[Document extract]:
** BEGIN **

Over the weekend I went to the Metropolitan Museum of Art to further expand my knowledge on the Ancient World and to look at antiquities from ancient civilizations. I found many objects related to discussions we have had in class and civilizations that we learned about.
According to historians, history started about 5500 years ago in Western Asia. This is the span of recorded history, which was possible with Cuneiform, a writing system by a people known as the Sumerians. Writing systems were developed because people needed a way to record and remember things. Signs were written with a reed stylus on pillow-shaped tablets, which were usually just a few inches long. When I went to the Metropolitan Museum of Art, I saw a few Cuneiform tablets.

As shown on the tablets, Cuneiform is wedge writing. In class we learned that each sign is a syllable, and the combination of these syllables are words. The tablet on the left is by the Sumerians, and the one on the right is by the Babylonians. According to the description under the Sumerian tablet, the tablet most likely documents grain distributed by a large temple. Another old writing system is Hieroglyphics, developed by the Ancient Egyptians. Hieroglyphics has two components, consonant, and ideogram.

** END **

[Given information]:
** BEGIN **

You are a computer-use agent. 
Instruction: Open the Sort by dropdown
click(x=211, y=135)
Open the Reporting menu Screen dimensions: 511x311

** END **

[Goal of the exercise]:
Translate this sentence from the museum visit text above into Spanish: "Writing systems were developed because people needed a way to record and remember things."

[Answer to the problem]:
Los sistemas de escritura se desarrollaron porque la gente necesitaba una forma de registrar y recordar cosas.